As Gray walked off the field, he received his fifth and final ovation from the crowd behind the dugout. Manager Dave Martinez was waiting for him and catcher Tres Barrera. Martinez put his arms around the pair, pulling their heads in for a close talk, then shook Gray’s hand, ending his night. Narron did the same, and Gray smiled.

“That’s the reason why we got him,” Barrera said. “I knew he was going to have a live arm, and he’s here for a reason.

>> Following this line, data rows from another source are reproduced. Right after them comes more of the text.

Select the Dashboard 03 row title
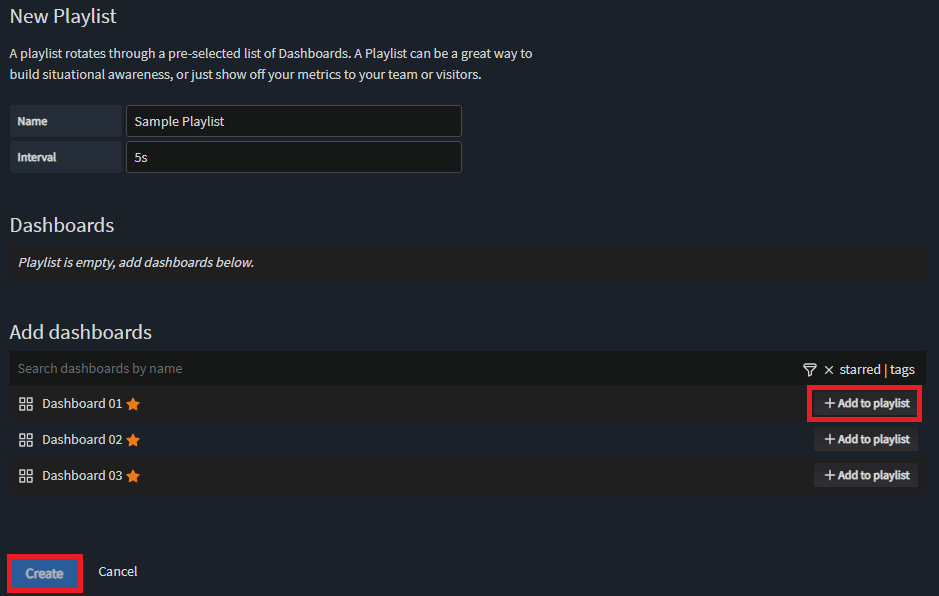Image resolution: width=939 pixels, height=596 pixels. (82, 476)
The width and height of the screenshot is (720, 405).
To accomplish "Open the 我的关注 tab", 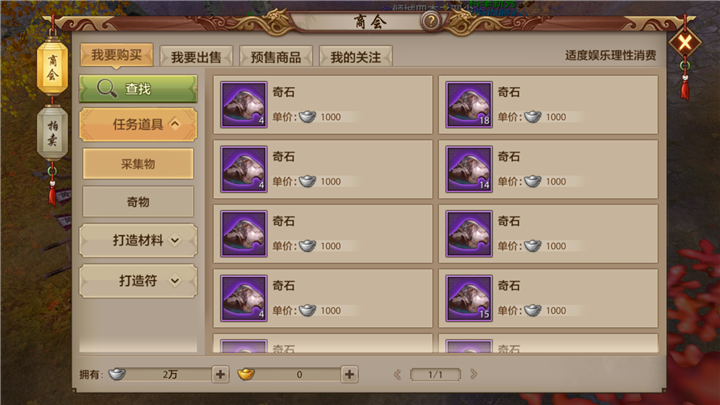I will pyautogui.click(x=355, y=56).
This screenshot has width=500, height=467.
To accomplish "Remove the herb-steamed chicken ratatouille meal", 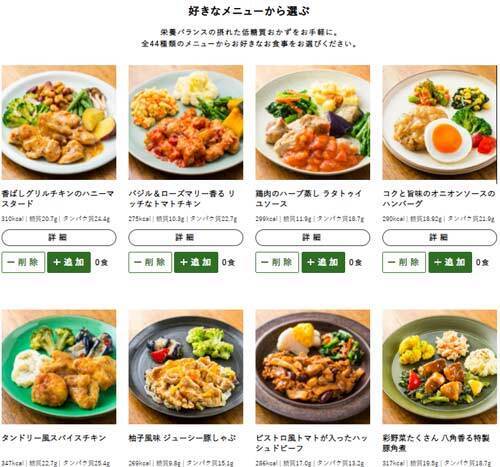I will click(277, 262).
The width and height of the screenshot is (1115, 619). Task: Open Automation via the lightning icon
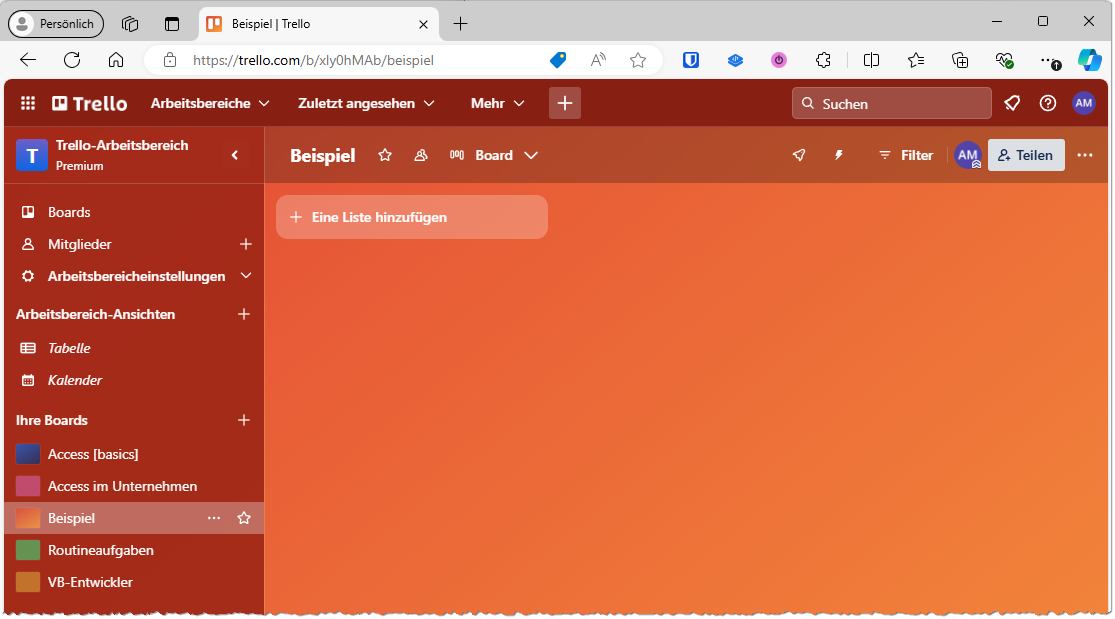coord(838,155)
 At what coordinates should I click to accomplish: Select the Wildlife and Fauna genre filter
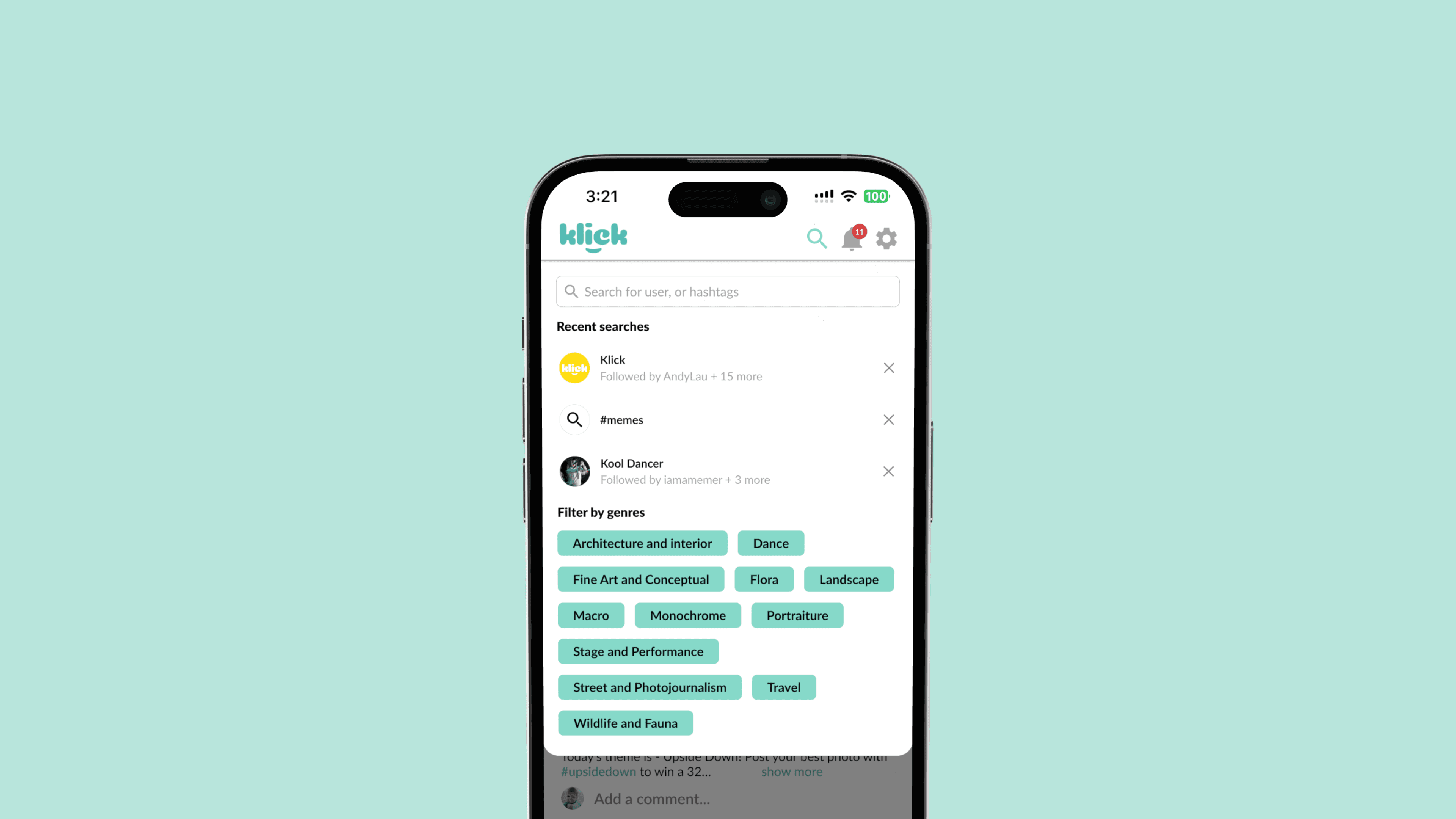625,722
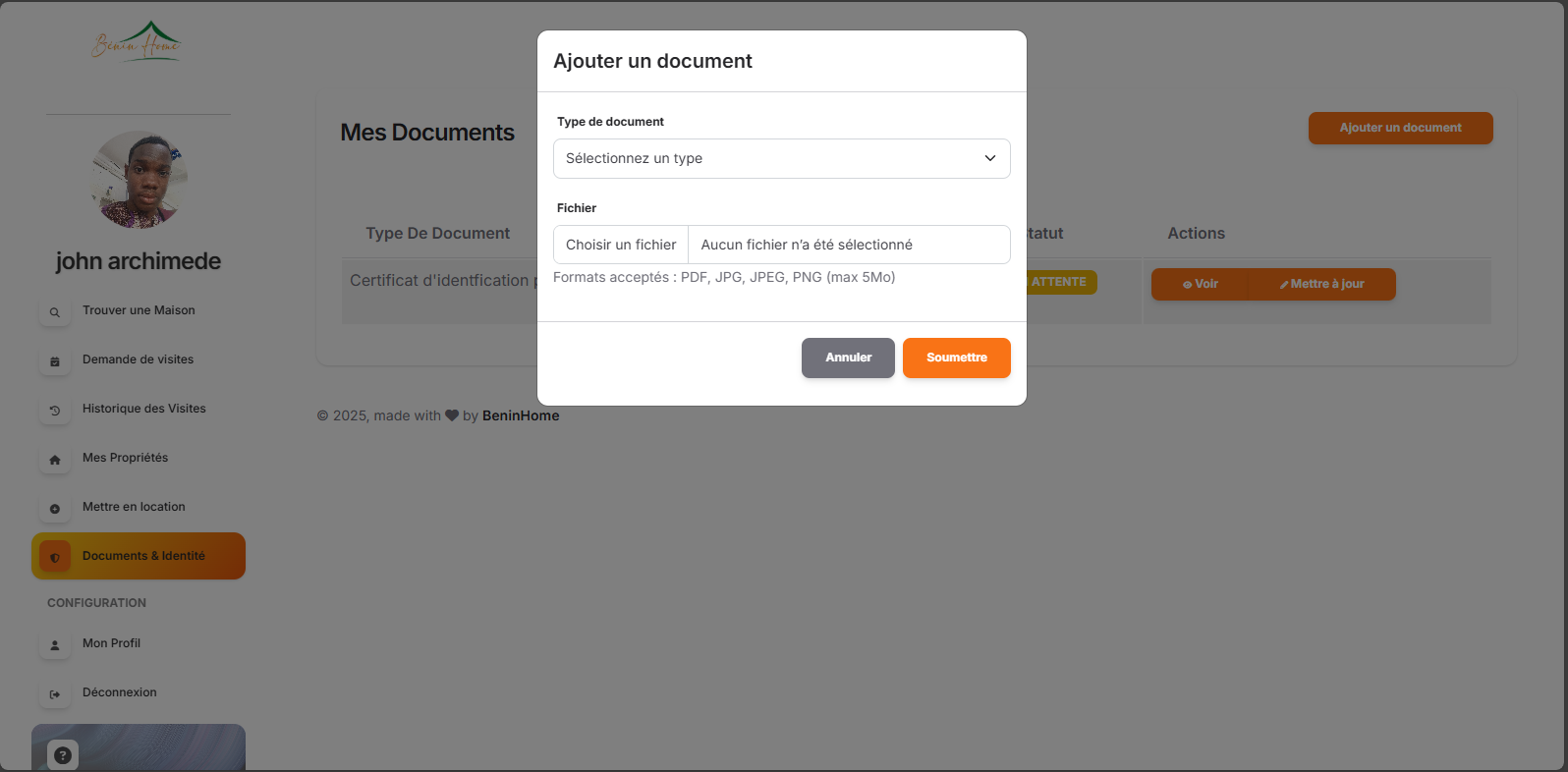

You trade a guy like Max Scherzer, you’re going to get something really special in return.”

Gray exited with the Nationals trailing 1-0 because they couldn’t solve closer Ranger Suárez (who started) and setup man Héctor Neris (who followed Suarez’s spotless three innings). The offense did make a push, tying it on Andrew Stevenson’s pinch-hit homer in the sixth, then going ahead on Ryan Zimmerman’s pinch-hit, two-run single in the seventh. But Gabe Klobosits, a recent call-up, was unable to complete a six-out save after logging a four-pitch eighth.

He allowed back-to-back singles to start the ninth. Then Wander Suero replaced him and was crushed by a score-knotting double by Segura, a two-run single by J.T. Realmuto and an RBI single for Alec Bohm. In the bottom half, Carter Kieboom’s two-run shot halved the deficit.

It was an imperfect ending to Gray’s encouraging debut. These Nationals may have to get familiar with that.